Eğer çocuklarınız dişlerini çok iyi fırçalıyor, paketli gıdalardan uzak duruyor ve herhangi bir çürük lezyonu bulunmuyorsa klinik ortamında flor vernik/jel uygulatmanıza gerek yok. Ancak dişlerini fırçalamıyor, sık sık paketli gıdaları tüketmeyi tercih ediyor ve dişlerinde de çürükler bulunuyorsa flor vernik/jel uygulaması yapılmasında fayda var.



Amerikan Pediatrik Diş Hekimliği Akademisi (AAPD), EÇÇ’yi 71 aylık veya daha küçük bir çocukta herhangi bir süt dişinde bir veya daha fazla çürük (kavitesiz veya kaviteli lezyon), eksik (çürük nedeniyle) veya dolgulu diş yüzeyinin varlığı olarak tanımlar.

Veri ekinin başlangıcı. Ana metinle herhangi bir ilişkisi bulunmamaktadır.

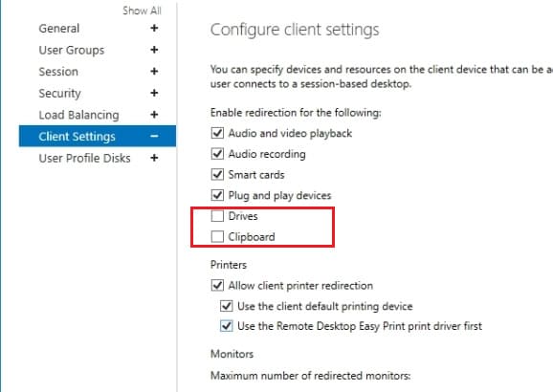Toggle Use the client default printing device
553x392 pixels.
point(227,306)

Ayrıca 3 yaşından küçük çocuklarda herhangi bir düz düzey çürüğü belirtisi ise şiddetli erken çocukluk çağı çürüklerinin (S-EÇÇ) göstergesidir.

Dünya çapında pandemik bir hastalık olmaya devam eden EÇÇ’ den etkilenen çocuk sayısı gün geçtikçe artmaktadır.

Peki EÇÇ’ yi önlemek için ne yapılabilir?

-Gebelikte kalsiyum eksikliği, D vitamininin düşülüğü gibi bazı yetersizlikler bebeklerin dişlerinde yeterince iyi minerealize olmama (hipoplazi) ve EÇÇ ile ilişkili durumlara neden olabilmektedir. Bu nedenle gebelik süresi boyunca ve sonrasında lütfen rutin kontrollerinizi aksatmayın!!!

-Bebeğinizin gece boyunca meme veya biberonda uyumasını önleyin,

-Biberonun içine tatlandırıcı (bal, pekmez,şeker vs.) ilave etmeyin ,

-Diş plağı ve kötü ağız hijyeni EÇÇ için güçlü risk faktörleridir. Bu nedenle ilk dişin sürmesinden itibaren florürlü diş macunu ile dişler fırçalanmaya başlanmalıdır. Tavsiye edilen flor miktarı;

! 6 aydan 2 yaşına kadar olan çocuklar için – ince bir leke, yarım bezelye (0,05-0,1 g);

! 2-6 yaş arası çocuklar için, diş fırçası üzerinde küçük bir bezelye boyutu veya genişliği (0,25 g);

! 6 yaş ve üzeri çocuklar için, bir çocuğun diş fırçasının tam uzunluğu (1–1,5 g) kadar olmalıdır.

-Çürük bulaşıcı bir hastalık olduğu için aile bireylerinin ve çocuk bakıcılarının da bu konuda gerekli önlemleri aldığından emin olunmalıdır.

-Çocuğunuzun İLK DİŞ HEKİMİ KONTROLÜNÜ EN GEÇ 1 YAŞına kadar yaptırmalısınız.

Sürekli diş dizisinde çürük riskinin tahmininde önemli bir gösterge olan süt dişi çürükleri, tedavi edilmedikleri takdirde erken süt dişi kayıpları, maloklüzyon, büyüme gelişme geriliği, beslenme yetersizliği, konuşma problemleri, rampant çürükler, ağrı, iltihap, apse, gastrointestinal sistem bozuklukları gibi somatik-bedensel problemlere, çocuğun öz saygısının azalması, okul günü kaybı, okulda öğrenme aşamasında konsantrasyon kaybı gibi sübjektif yetersizliklere, özel sağlık bakım ihtiyacı olan çocuklarda ise olası sistemik hastalıklara ve yaşam kalitesinin azalmasına neden olmaktadır.

Erken teşhis ile doktorunuzun belirleyeceği yöntemler sayesinde bu hastalık başlangıç aşamasıdayken durdurulabilir, tedavi edilebilir ve böylece bebeğinizin yaşam kalitesi etkilenmez.